ZİÇEV (Zihinsel Yetersiz Çocukları Yetiştirme ve Koruma Vakfı) bünyesinde Vakfın Ankara ve İzmir` deki okullarında eğitim gören ve kurum içinde kurulu ZİHİN ERGO SUM Fotoğraf Atölyeleri öğrencileri olan özel eğitime tabi genç ve çocukların; Mardin ve Urfa ili ve çevresinde 2010 yılı Nisan (26-30 Nisan 2010) ve Mayıs (18 – 23 Mayıs 2010) aylarında yaptıkları 5 er günlük fotoğraf çekim gezileri ile yaratıcılıklarının ortaya çıkarılması ve artırılmasının yanı sıra, sosyal dönüşüm ve kaynaştırmada kültürün 'birleştirici' gücünü kullanarak, 'katılımcılık ve paylaşımcılığı' hedefleyen, sivil toplumda, yaşam engellerinin kaldırılması için; kamu ve yerel yönetimlerle birlikte çözüm üreten, toplumsal birliktelik ve kaynaşmayı artırırken bilinçlendirmeyi de sağlayan, `öteki`nin farkındalığının, kültür ve sanat yoluyla ortaya çıkarılmasını ve yükselmesini, sanat etkinliklerine katılmalarına teşvik eden, aktif yaratıcı süreçlerde yer almalarını sağlayan ve hedefleyen bir projedir `Ben Mezopotamya`...

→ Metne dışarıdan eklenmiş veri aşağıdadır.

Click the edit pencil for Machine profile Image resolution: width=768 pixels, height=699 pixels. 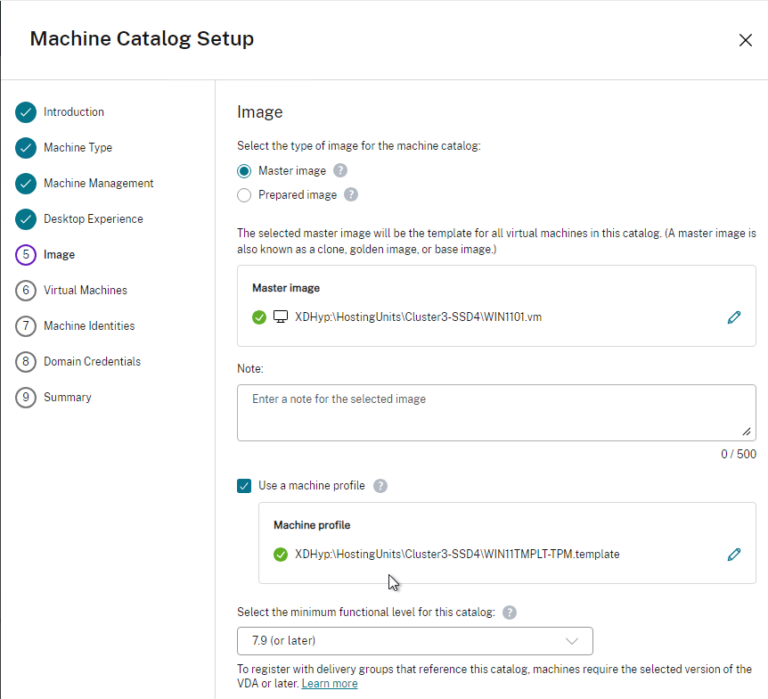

Günümüzde insanlık herkesi içine alan, herkese uygun bir toplum modelinden yoksundur. Dışlanan kesimlerden birisi olan engellileri toplumla bütünleştirecek yollardan birisi de fotoğraf diye düşündük. Bizler toplum, içinde yaşayan bu insanları, onların sorun ve gereksinimlerini, özelliklerini ne ölçüde dikkate almaktayız? Herkesin yapılan hizmetlerden, engellilerin de yararlanmasını sağlamaktan sorumlu olduğuna inanıyoruz. Bu sorumlukta bize düşeni üstlenmek istedik.

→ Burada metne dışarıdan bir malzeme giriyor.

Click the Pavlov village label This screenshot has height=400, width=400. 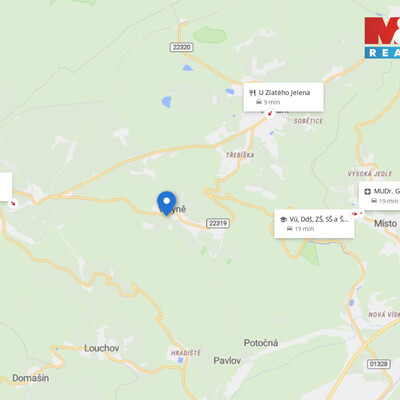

Engellilere yönelik ayrımcı uygulamaların dünü oldukça eskilere dayanmaktadır ve karşılaştıkları "engelin' temelinde, sahip olunan "özür" değil; özrün yarattığı farklılığı bahane eden toplumun, özürlüye karşı geliştirdiği 'engelleyici tutumlar" yatmaktadır. Engellilere yönelik ayrımcılığın önlenmesinde en etkili unsur ise, onları yaşamın içine sokmak, üretken kılmaktır. Alacakları eğitim ile bunu başarabileceklerine inandık.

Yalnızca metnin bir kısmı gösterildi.